§ **INSTRUCTIONS FOR THE TASK**
Write out the data below in full, unchanged, minus the images.

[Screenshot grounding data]
· · ·

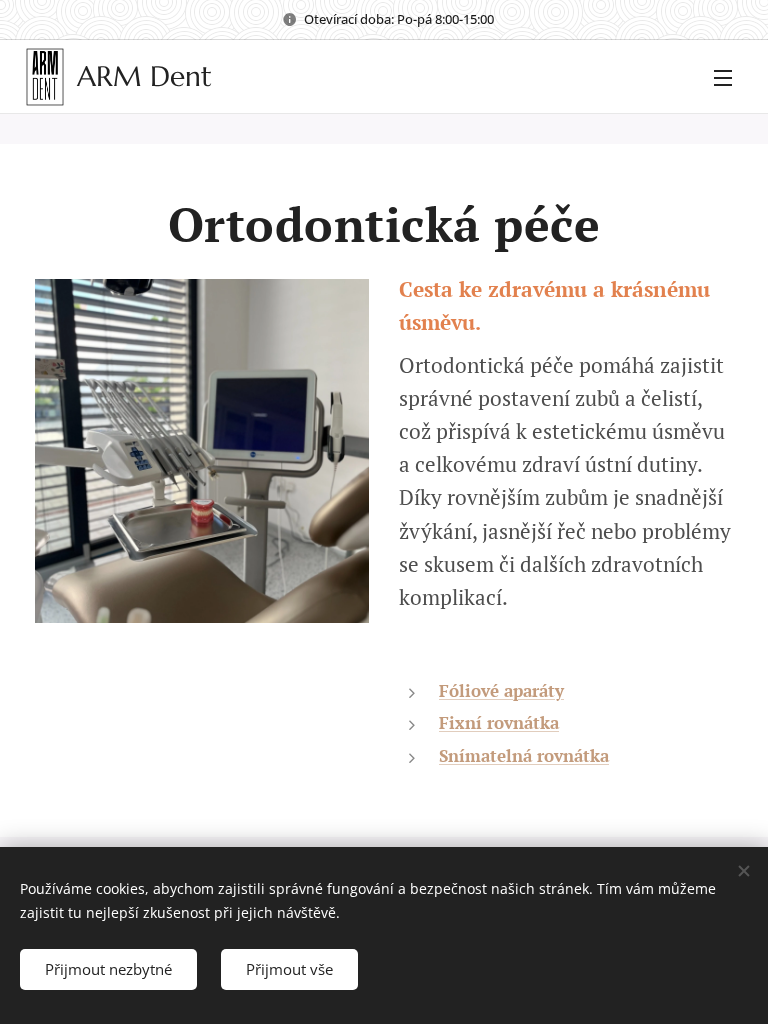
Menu (723, 77)
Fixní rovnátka (499, 722)
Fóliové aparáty (501, 690)
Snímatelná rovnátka (524, 755)
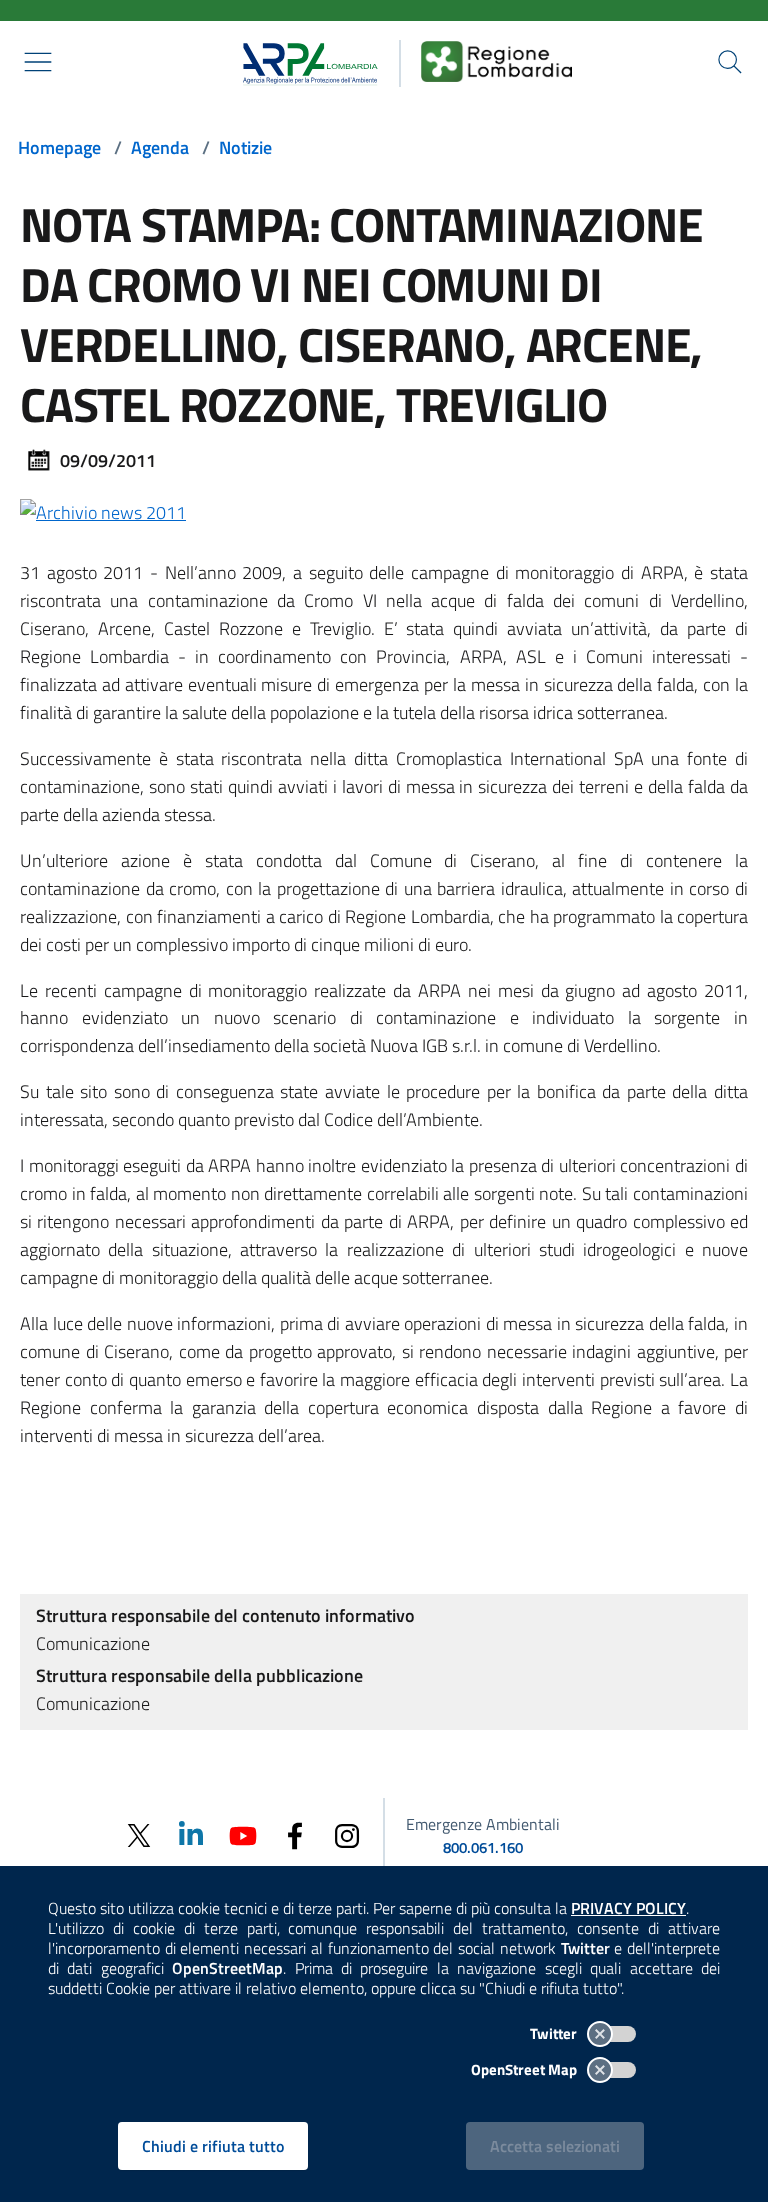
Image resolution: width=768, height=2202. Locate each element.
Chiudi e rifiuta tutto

· · ·

§ **YOUR SOLUTION**
Menu (723, 77)
Fixní rovnátka (499, 722)
Fóliové aparáty (501, 690)
Snímatelná rovnátka (524, 755)
Image resolution: width=768, height=2202. Locate each element.
Chiudi e rifiuta tutto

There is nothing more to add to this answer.